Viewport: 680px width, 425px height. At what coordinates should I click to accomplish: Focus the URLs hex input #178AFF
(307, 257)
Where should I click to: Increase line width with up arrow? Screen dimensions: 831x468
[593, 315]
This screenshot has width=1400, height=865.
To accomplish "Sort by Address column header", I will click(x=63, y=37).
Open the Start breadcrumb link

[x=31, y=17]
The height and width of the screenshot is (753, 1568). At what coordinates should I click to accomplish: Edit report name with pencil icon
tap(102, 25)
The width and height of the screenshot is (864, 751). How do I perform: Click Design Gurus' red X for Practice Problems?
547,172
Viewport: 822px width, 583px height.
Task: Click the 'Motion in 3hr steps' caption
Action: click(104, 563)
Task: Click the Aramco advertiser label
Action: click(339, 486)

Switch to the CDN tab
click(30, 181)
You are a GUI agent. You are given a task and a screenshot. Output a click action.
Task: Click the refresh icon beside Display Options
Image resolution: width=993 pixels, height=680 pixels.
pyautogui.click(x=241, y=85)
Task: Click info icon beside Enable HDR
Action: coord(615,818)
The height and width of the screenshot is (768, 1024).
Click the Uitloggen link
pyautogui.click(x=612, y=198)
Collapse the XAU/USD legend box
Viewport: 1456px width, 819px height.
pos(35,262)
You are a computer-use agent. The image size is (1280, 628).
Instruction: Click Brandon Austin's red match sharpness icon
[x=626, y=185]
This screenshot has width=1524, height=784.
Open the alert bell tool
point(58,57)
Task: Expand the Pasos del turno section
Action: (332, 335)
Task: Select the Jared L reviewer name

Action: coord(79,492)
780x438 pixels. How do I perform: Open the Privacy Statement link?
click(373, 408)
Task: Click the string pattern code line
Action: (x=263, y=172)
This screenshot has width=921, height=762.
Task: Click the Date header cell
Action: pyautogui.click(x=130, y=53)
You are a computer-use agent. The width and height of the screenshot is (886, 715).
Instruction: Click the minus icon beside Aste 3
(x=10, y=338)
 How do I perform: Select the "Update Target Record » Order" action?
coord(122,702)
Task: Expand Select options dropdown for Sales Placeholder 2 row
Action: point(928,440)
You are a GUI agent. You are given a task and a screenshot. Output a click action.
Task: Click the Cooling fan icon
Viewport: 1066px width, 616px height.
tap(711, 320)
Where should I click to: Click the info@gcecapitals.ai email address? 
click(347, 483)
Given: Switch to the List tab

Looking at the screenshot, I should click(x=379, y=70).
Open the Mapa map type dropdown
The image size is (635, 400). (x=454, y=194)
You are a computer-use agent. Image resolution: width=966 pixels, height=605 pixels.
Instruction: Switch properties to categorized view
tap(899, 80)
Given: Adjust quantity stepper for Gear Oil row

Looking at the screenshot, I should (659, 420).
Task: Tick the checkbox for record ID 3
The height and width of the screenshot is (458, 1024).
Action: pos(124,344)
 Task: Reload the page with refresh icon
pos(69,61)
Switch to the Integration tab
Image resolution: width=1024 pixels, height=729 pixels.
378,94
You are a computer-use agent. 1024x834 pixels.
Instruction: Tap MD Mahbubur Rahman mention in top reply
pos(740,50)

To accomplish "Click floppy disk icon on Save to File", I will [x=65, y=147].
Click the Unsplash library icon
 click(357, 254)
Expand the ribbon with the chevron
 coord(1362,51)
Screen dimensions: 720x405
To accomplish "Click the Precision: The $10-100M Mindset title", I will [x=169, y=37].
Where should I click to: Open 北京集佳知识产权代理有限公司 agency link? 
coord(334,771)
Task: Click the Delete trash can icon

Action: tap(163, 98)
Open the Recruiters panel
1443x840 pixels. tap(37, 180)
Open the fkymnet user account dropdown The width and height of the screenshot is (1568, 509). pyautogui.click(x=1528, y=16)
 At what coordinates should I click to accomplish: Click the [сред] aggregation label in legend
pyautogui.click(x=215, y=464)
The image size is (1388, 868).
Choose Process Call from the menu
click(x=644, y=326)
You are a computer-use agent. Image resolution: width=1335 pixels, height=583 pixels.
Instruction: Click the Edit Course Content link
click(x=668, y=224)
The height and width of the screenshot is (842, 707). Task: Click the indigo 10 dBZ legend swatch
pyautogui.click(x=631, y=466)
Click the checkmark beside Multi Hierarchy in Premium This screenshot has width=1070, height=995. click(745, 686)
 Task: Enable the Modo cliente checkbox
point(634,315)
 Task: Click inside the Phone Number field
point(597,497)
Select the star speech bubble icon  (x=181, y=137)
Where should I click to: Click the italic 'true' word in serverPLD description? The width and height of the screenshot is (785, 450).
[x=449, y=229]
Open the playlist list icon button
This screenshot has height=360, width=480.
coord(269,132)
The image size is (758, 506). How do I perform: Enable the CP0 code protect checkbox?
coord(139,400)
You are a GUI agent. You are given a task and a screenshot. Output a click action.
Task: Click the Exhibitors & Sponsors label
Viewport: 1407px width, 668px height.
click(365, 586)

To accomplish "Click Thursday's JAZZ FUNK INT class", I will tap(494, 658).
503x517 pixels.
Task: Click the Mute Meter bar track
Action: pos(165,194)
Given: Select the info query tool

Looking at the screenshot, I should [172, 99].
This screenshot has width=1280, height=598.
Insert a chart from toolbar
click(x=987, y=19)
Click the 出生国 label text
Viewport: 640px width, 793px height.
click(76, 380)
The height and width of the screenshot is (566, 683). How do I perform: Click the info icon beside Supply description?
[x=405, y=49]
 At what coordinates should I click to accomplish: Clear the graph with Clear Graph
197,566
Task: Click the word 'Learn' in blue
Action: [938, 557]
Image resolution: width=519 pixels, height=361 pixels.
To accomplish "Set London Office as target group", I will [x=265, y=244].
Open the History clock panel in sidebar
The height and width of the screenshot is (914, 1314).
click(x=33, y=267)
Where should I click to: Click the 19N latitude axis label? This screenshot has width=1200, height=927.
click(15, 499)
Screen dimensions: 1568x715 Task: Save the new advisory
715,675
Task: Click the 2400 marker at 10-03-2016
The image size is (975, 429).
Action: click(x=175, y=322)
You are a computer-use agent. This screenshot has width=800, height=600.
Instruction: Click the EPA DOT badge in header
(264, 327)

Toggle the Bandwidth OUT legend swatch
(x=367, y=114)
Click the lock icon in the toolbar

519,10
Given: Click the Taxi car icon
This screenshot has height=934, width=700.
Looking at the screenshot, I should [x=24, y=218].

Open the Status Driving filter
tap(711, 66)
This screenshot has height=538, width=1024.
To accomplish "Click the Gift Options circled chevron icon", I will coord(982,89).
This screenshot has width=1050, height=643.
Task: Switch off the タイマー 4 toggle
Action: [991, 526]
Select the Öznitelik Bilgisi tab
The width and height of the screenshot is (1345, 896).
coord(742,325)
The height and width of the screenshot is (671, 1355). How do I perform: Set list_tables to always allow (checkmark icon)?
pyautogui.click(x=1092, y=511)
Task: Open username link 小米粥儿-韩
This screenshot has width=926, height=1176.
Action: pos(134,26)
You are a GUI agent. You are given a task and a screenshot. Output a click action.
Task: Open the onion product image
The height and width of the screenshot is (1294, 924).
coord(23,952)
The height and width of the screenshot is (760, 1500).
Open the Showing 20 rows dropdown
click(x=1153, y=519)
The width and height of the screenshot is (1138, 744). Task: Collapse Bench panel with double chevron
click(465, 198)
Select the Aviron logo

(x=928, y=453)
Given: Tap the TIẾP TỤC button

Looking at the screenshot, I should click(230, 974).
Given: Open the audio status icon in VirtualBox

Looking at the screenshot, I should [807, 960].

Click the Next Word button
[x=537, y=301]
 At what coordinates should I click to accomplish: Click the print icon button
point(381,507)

.....

#### WHAT YOU ARE ASKED TO DO:
Exactly reproduce every line of the records.

#### YOUR SOLUTION:
Viewport: 680px width, 425px height. At what coordinates should I click to accomplish: Focus the URLs hex input #178AFF
(307, 257)
Where should I click to: Increase line width with up arrow? Screen dimensions: 831x468
[593, 315]
This screenshot has width=1400, height=865.
To accomplish "Sort by Address column header", I will click(x=63, y=37).
Open the Start breadcrumb link

[x=31, y=17]
The height and width of the screenshot is (753, 1568). At what coordinates should I click to accomplish: Edit report name with pencil icon
tap(102, 25)
The width and height of the screenshot is (864, 751). How do I perform: Click Design Gurus' red X for Practice Problems?
547,172
Viewport: 822px width, 583px height.
Task: Click the 'Motion in 3hr steps' caption
Action: click(104, 563)
Task: Click the Aramco advertiser label
Action: click(339, 486)

Switch to the CDN tab
click(30, 181)
You are a GUI agent. You are given a task and a screenshot. Output a click action.
Task: Click the refresh icon beside Display Options
Image resolution: width=993 pixels, height=680 pixels.
pyautogui.click(x=241, y=85)
Task: Click info icon beside Enable HDR
Action: coord(615,818)
The height and width of the screenshot is (768, 1024).
Click the Uitloggen link
pyautogui.click(x=612, y=198)
Collapse the XAU/USD legend box
Viewport: 1456px width, 819px height.
pos(35,262)
You are a computer-use agent. The image size is (1280, 628).
Instruction: Click Brandon Austin's red match sharpness icon
[x=626, y=185]
This screenshot has width=1524, height=784.
Open the alert bell tool
point(58,57)
Task: Expand the Pasos del turno section
Action: (332, 335)
Task: Select the Jared L reviewer name

Action: coord(79,492)
780x438 pixels. How do I perform: Open the Privacy Statement link?
click(373, 408)
Task: Click the string pattern code line
Action: (x=263, y=172)
This screenshot has width=921, height=762.
Task: Click the Date header cell
Action: pyautogui.click(x=130, y=53)
You are a computer-use agent. The width and height of the screenshot is (886, 715).
Instruction: Click the minus icon beside Aste 3
(x=10, y=338)
 How do I perform: Select the "Update Target Record » Order" action?
coord(122,702)
Task: Expand Select options dropdown for Sales Placeholder 2 row
Action: point(928,440)
You are a GUI agent. You are given a task and a screenshot. Output a click action.
Task: Click the Cooling fan icon
Viewport: 1066px width, 616px height.
tap(711, 320)
Where should I click to: Click the info@gcecapitals.ai email address? 
click(347, 483)
Given: Switch to the List tab

Looking at the screenshot, I should click(x=379, y=70).
Open the Mapa map type dropdown
The image size is (635, 400). (x=454, y=194)
You are a computer-use agent. Image resolution: width=966 pixels, height=605 pixels.
Instruction: Switch properties to categorized view
tap(899, 80)
Given: Adjust quantity stepper for Gear Oil row

Looking at the screenshot, I should (659, 420).
Task: Tick the checkbox for record ID 3
The height and width of the screenshot is (458, 1024).
Action: pos(124,344)
 Task: Reload the page with refresh icon
pos(69,61)
Switch to the Integration tab
Image resolution: width=1024 pixels, height=729 pixels.
378,94
You are a computer-use agent. 1024x834 pixels.
Instruction: Tap MD Mahbubur Rahman mention in top reply
pos(740,50)

To accomplish "Click floppy disk icon on Save to File", I will [x=65, y=147].
Click the Unsplash library icon
 click(357, 254)
Expand the ribbon with the chevron
 coord(1362,51)
Screen dimensions: 720x405
To accomplish "Click the Precision: The $10-100M Mindset title", I will [x=169, y=37].
Where should I click to: Open 北京集佳知识产权代理有限公司 agency link? 
coord(334,771)
Task: Click the Delete trash can icon

Action: tap(163, 98)
Open the Recruiters panel
1443x840 pixels. tap(37, 180)
Open the fkymnet user account dropdown The width and height of the screenshot is (1568, 509). pyautogui.click(x=1528, y=16)
 At what coordinates should I click to accomplish: Click the [сред] aggregation label in legend
pyautogui.click(x=215, y=464)
The image size is (1388, 868).
Choose Process Call from the menu
click(x=644, y=326)
You are a computer-use agent. Image resolution: width=1335 pixels, height=583 pixels.
Instruction: Click the Edit Course Content link
click(x=668, y=224)
The height and width of the screenshot is (842, 707). Task: Click the indigo 10 dBZ legend swatch
pyautogui.click(x=631, y=466)
Click the checkmark beside Multi Hierarchy in Premium This screenshot has width=1070, height=995. click(745, 686)
 Task: Enable the Modo cliente checkbox
point(634,315)
 Task: Click inside the Phone Number field
point(597,497)
Select the star speech bubble icon  (x=181, y=137)
Where should I click to: Click the italic 'true' word in serverPLD description? The width and height of the screenshot is (785, 450).
[x=449, y=229]
Open the playlist list icon button
This screenshot has height=360, width=480.
coord(269,132)
The image size is (758, 506). How do I perform: Enable the CP0 code protect checkbox?
coord(139,400)
You are a GUI agent. You are given a task and a screenshot. Output a click action.
Task: Click the Exhibitors & Sponsors label
Viewport: 1407px width, 668px height.
click(365, 586)

To accomplish "Click Thursday's JAZZ FUNK INT class", I will tap(494, 658).
503x517 pixels.
Task: Click the Mute Meter bar track
Action: pos(165,194)
Given: Select the info query tool

Looking at the screenshot, I should [172, 99].
This screenshot has width=1280, height=598.
Insert a chart from toolbar
click(x=987, y=19)
Click the 出生国 label text
Viewport: 640px width, 793px height.
click(76, 380)
The height and width of the screenshot is (566, 683). How do I perform: Click the info icon beside Supply description?
[x=405, y=49]
 At what coordinates should I click to accomplish: Clear the graph with Clear Graph
197,566
Task: Click the word 'Learn' in blue
Action: [938, 557]
Image resolution: width=519 pixels, height=361 pixels.
To accomplish "Set London Office as target group", I will [x=265, y=244].
Open the History clock panel in sidebar
The height and width of the screenshot is (914, 1314).
click(x=33, y=267)
Where should I click to: Click the 19N latitude axis label? This screenshot has width=1200, height=927.
click(15, 499)
Screen dimensions: 1568x715 Task: Save the new advisory
715,675
Task: Click the 2400 marker at 10-03-2016
The image size is (975, 429).
Action: click(x=175, y=322)
You are a computer-use agent. This screenshot has width=800, height=600.
Instruction: Click the EPA DOT badge in header
(264, 327)

Toggle the Bandwidth OUT legend swatch
(x=367, y=114)
Click the lock icon in the toolbar

519,10
Given: Click the Taxi car icon
This screenshot has height=934, width=700.
Looking at the screenshot, I should [x=24, y=218].

Open the Status Driving filter
tap(711, 66)
This screenshot has height=538, width=1024.
To accomplish "Click the Gift Options circled chevron icon", I will coord(982,89).
This screenshot has width=1050, height=643.
Task: Switch off the タイマー 4 toggle
Action: [991, 526]
Select the Öznitelik Bilgisi tab
The width and height of the screenshot is (1345, 896).
coord(742,325)
The height and width of the screenshot is (671, 1355). How do I perform: Set list_tables to always allow (checkmark icon)?
pyautogui.click(x=1092, y=511)
Task: Open username link 小米粥儿-韩
This screenshot has width=926, height=1176.
Action: pos(134,26)
You are a GUI agent. You are given a task and a screenshot. Output a click action.
Task: Open the onion product image
The height and width of the screenshot is (1294, 924).
coord(23,952)
The height and width of the screenshot is (760, 1500).
Open the Showing 20 rows dropdown
click(x=1153, y=519)
The width and height of the screenshot is (1138, 744). Task: Collapse Bench panel with double chevron
click(465, 198)
Select the Aviron logo

(x=928, y=453)
Given: Tap the TIẾP TỤC button

Looking at the screenshot, I should click(230, 974).
Given: Open the audio status icon in VirtualBox

Looking at the screenshot, I should [807, 960].

Click the Next Word button
[x=537, y=301]
 At what coordinates should I click to accomplish: Click the print icon button
point(381,507)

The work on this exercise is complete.